Deep learning-based multimodal radiopathomics for preoperative prediction of lymph node metastasis in papillary thyroid carcinoma.
Authors
Affiliations (7)
Affiliations (7)
- Department of Pathology, the First Affiliated Hospital, Zhejiang University School of Medicine, Hangzhou, 310000, China.
- School of Software Technology, Zhejiang University, Hangzhou, 310000, China.
- Department of Pathology, Zhejiang Provincial People's Hospital, Hangzhou, 310000, China.
- Ningbo Clinical Pathology Center, Ningbo, 315000, China.
- Department of Ultrasound, The First Affiliated Hospital, College of Medicine, Zhejiang University, Hangzhou, 310000, China.

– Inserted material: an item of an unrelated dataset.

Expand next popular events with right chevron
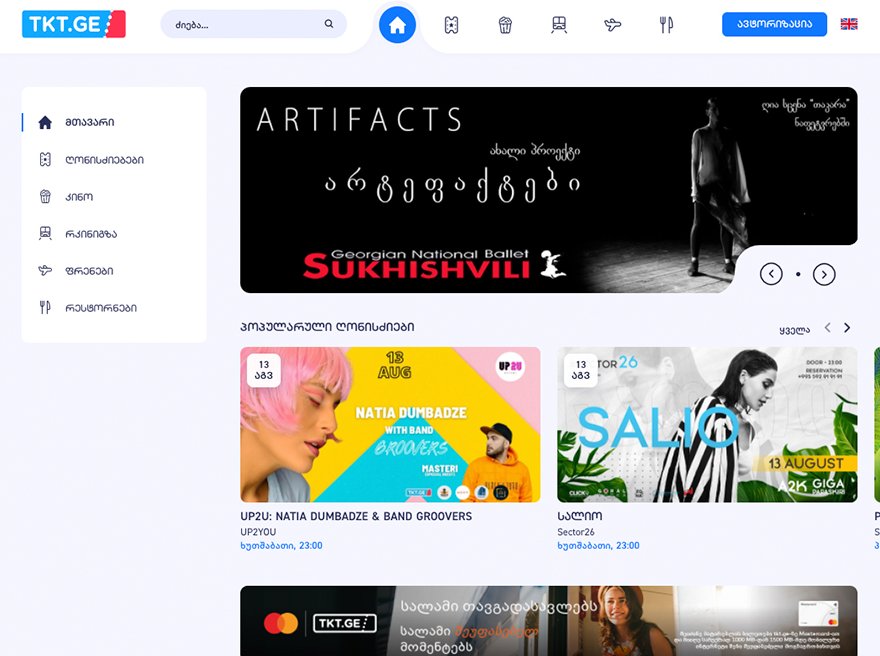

- School of Software Technology, Zhejiang University, Hangzhou, 310000, China. [email protected].
- Department of Pathology, the First Affiliated Hospital, Zhejiang University School of Medicine, Hangzhou, 310000, China. [email protected].
Abstract
Papillary thyroid carcinoma (PTC) exhibits a high incidence and a strong propensity for lymph node metastasis (LNM). Accurate preoperative assessment of LNM is crucial for guiding surgical approaches, but conventional ultrasound exhibits suboptimal sensitivity. In this study, we developed a deep learning-based multimodal model to predict LNM in PTC patients. We retrospectively collected fine needle aspiration (FNA) liquid-based cytology specimens (N = 1095) and corresponding ultrasound images (N = 2190). A ResNet-101 architecture was trained using five-fold cross-validation and validated on external datasets from two independent centers. The multimodal model achieved strong predictive performance on the internal validation set (area under the curve, AUC: 0.891; accuracy: 0.821) and external validation set (AUC: 0.875; accuracy: 0.808). It outperformed models based solely on ultrasound or cytology images. Gradient-weighted class activation mapping revealed that nuclear features in FNA images were the most influential for LNM prediction. Our model achieved promising predictive performance and has the potential to guide clinical decision-making, potentially reducing unnecessary lymph node dissections in PTC patients.